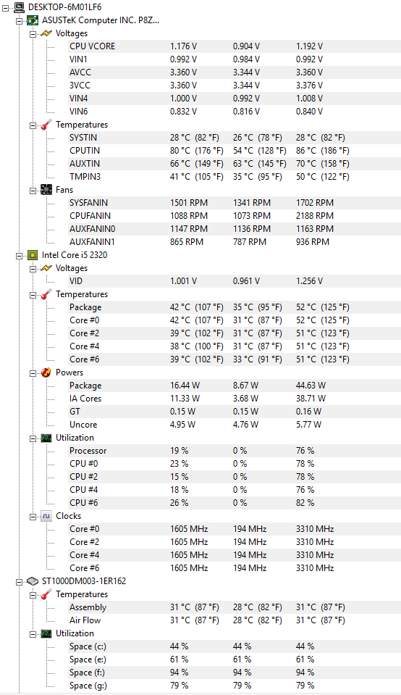Image resolution: width=401 pixels, height=695 pixels.
Task: Click the ST1000DM003 hard drive icon
Action: pyautogui.click(x=33, y=581)
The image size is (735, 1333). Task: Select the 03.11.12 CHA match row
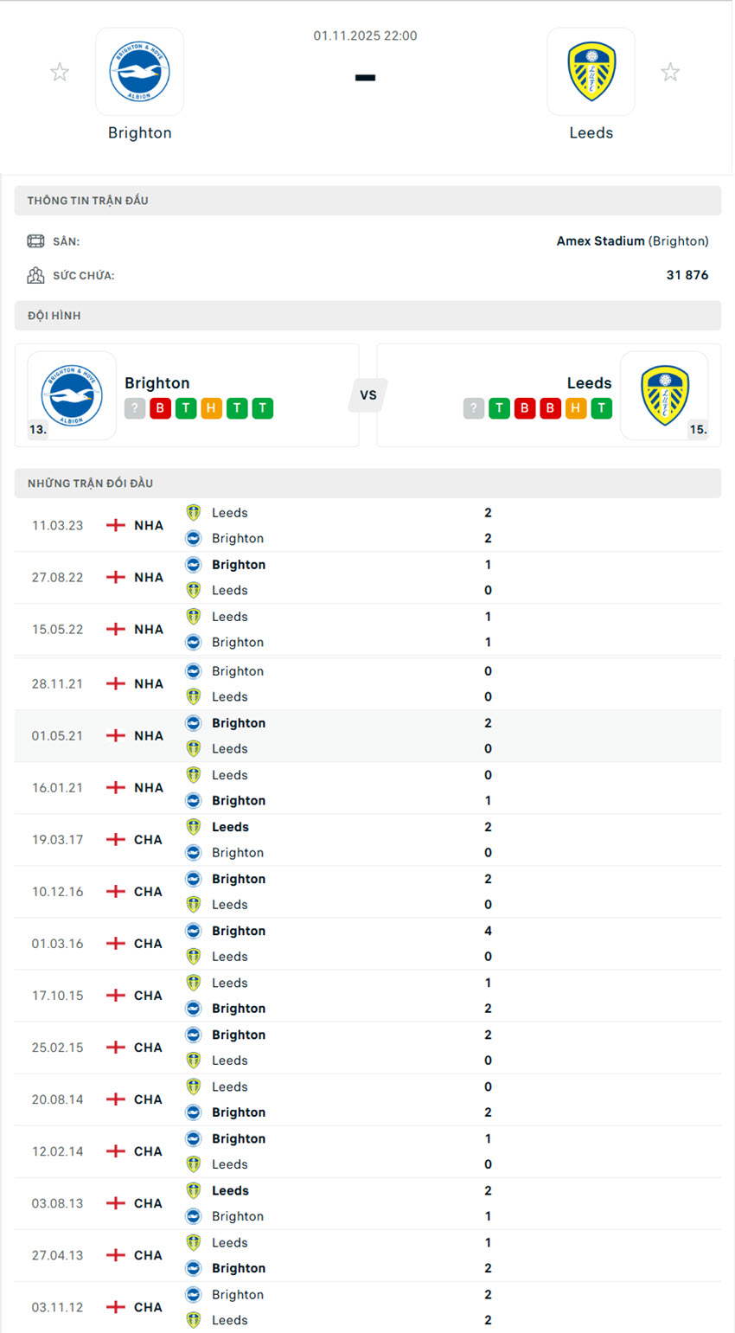tap(368, 1307)
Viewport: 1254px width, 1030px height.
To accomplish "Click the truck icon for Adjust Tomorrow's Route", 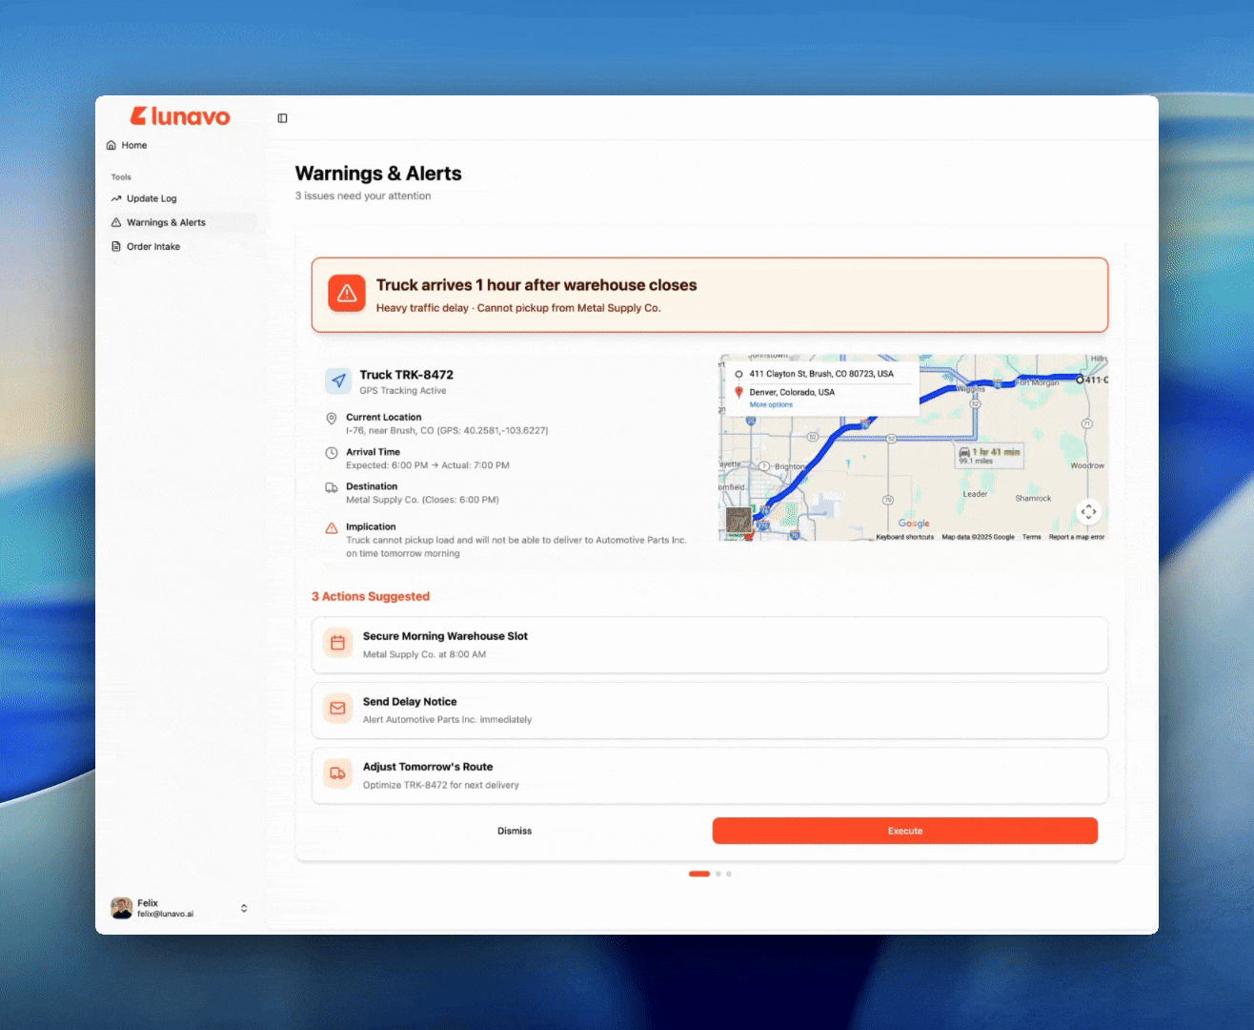I will pos(337,774).
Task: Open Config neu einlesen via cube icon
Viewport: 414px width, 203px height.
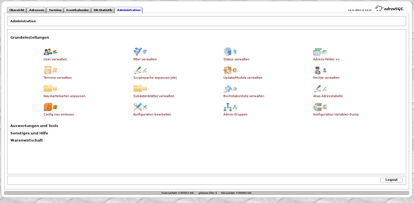Action: point(50,107)
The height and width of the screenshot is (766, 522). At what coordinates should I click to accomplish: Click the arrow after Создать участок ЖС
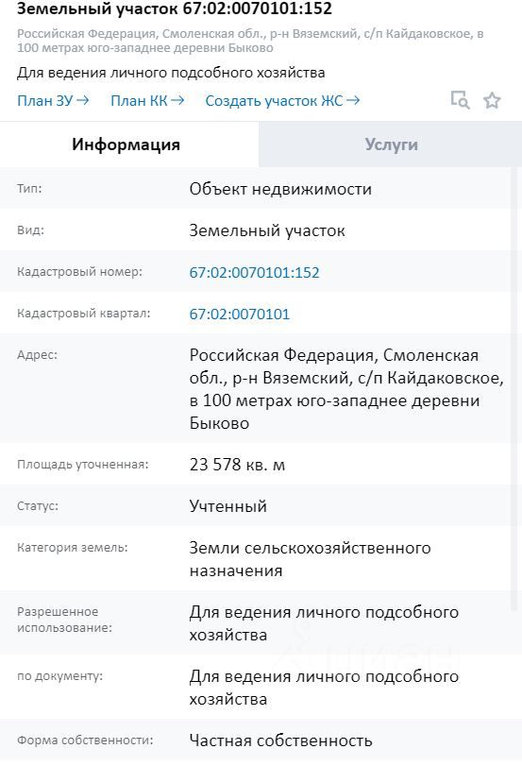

_ _ _ _

STATED GOAL →
Copy the material from its first line through the line that contains "tap(368, 1307)", both included, and omit the pictures.

THE RESULT →
Image resolution: width=401 pixels, height=695 pixels.
Task: Click the ST1000DM003 hard drive icon
Action: pyautogui.click(x=33, y=581)
The image size is (735, 1333). Task: Select the 03.11.12 CHA match row
tap(368, 1307)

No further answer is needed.